Dr. Achour went on to describe the challenges with training the radar. There are a number of aspects that fall under the AI engine for autonomous driving. Melding computer vision with taking a sequence of radar scans to pass a list of objects categories, and velocities onto the driver AI.
Radar has a stream of data that adds critical information to solve the autonomous driver AI challenge. One example is radial velocity. You’ll get reflections from road and signs and everything running at a different velocity in reference to the ground. This is where you need to do a whole new class of AI operations on data that Lidar cannot provide.
Another key is building into the AI the ability to shape and steer the bean in a similar way to how drivers’ eyes continually scan and also use peripheral vision. This is another key to the Metawave combined sensor module.
The key to effective AI integration is mixing the proper available, established algorithms and tools with enough core AI experience to know how to effectively design and train the AI.
Other factors involve space, power consumption and AI decision latencies. All these things need to be considered when building the AI system.

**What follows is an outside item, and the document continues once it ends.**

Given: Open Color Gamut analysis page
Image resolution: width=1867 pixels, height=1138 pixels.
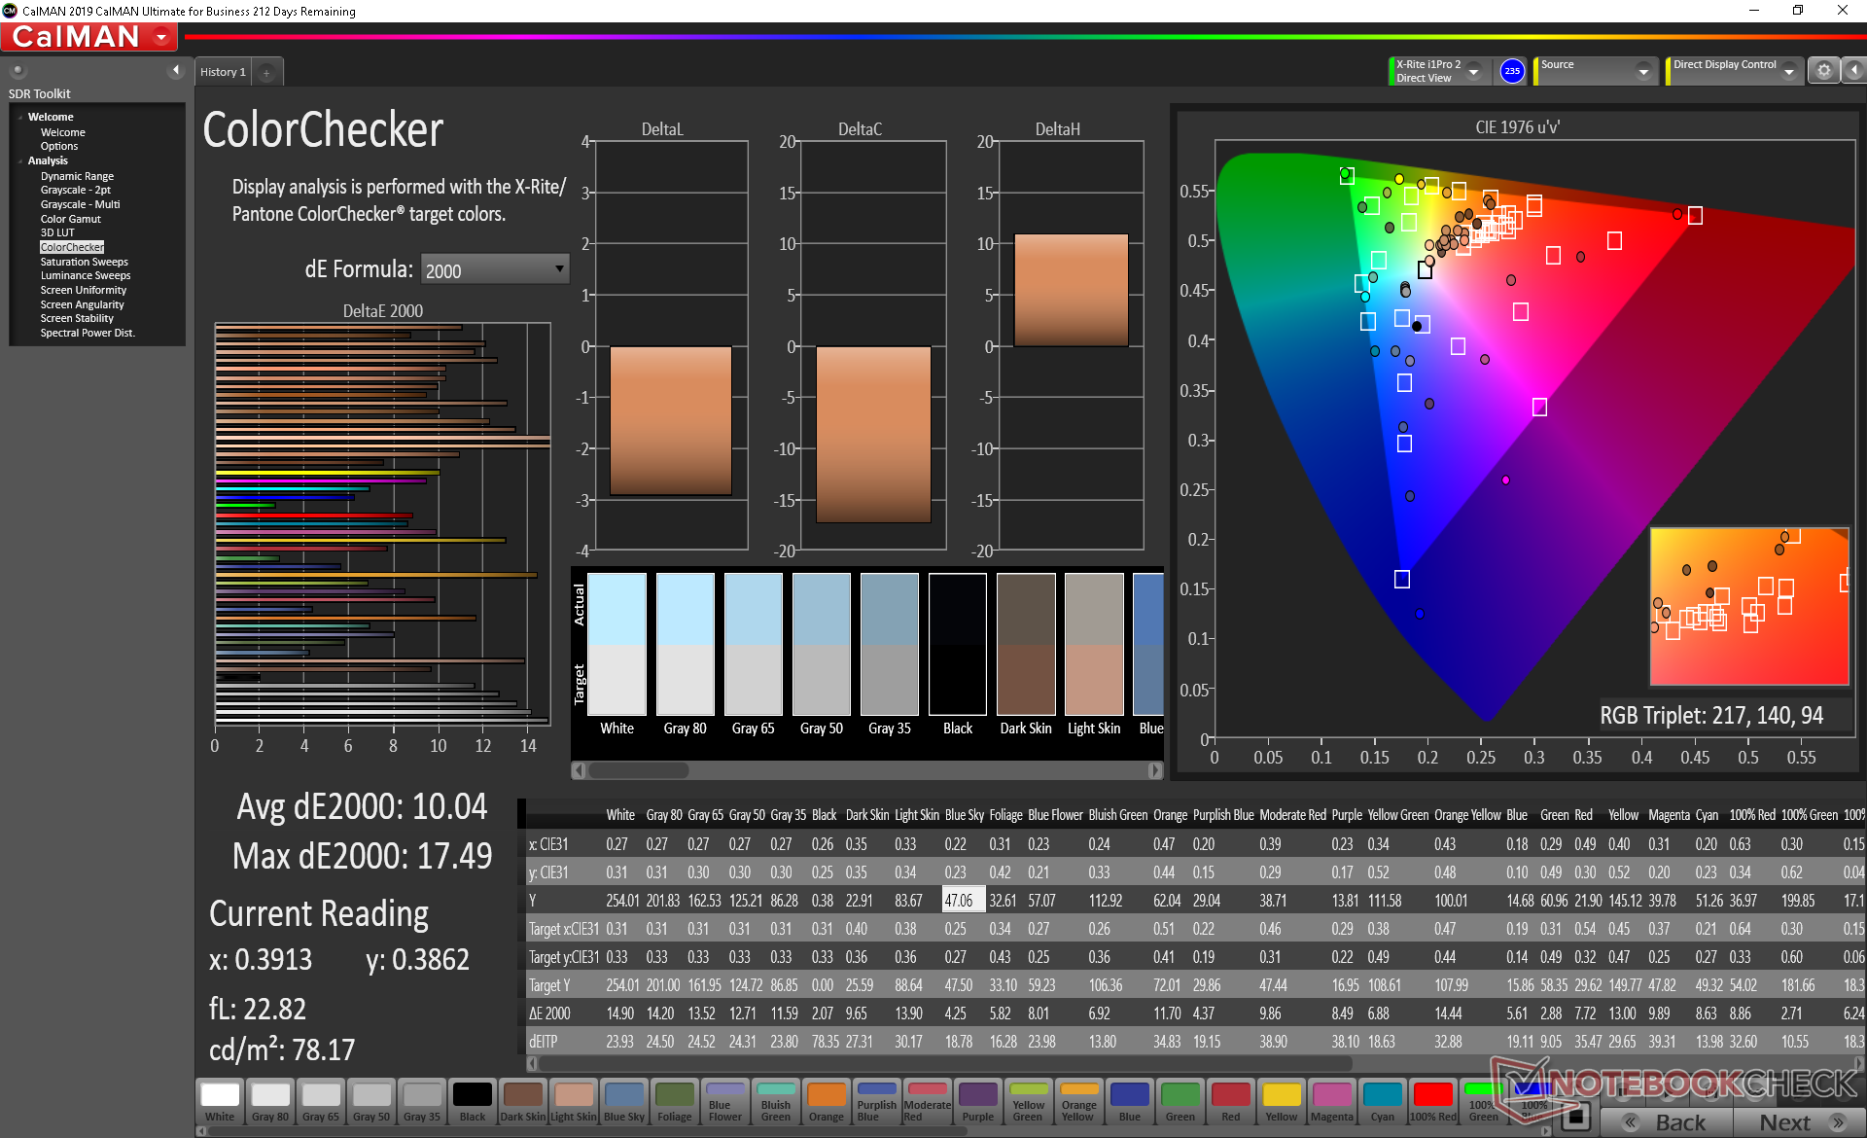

The machine learning and training phase is typically best done in parallel leveraging high powered cloud environments due to the sheer amount of data required to train the AI.
Finally, understanding the IoT application from deployment and given the computational resources, then determined capability can be delivered.
AI is evolving and advancing. But Harrison emphasized this is not Hollywood where some sentient computer will be taking over the world soon. “AI is different than what many people think – it’s a machine that’s crunching computation for the purposes of feeding a decision making engine. These environments are not going to take over the world anytime soon.”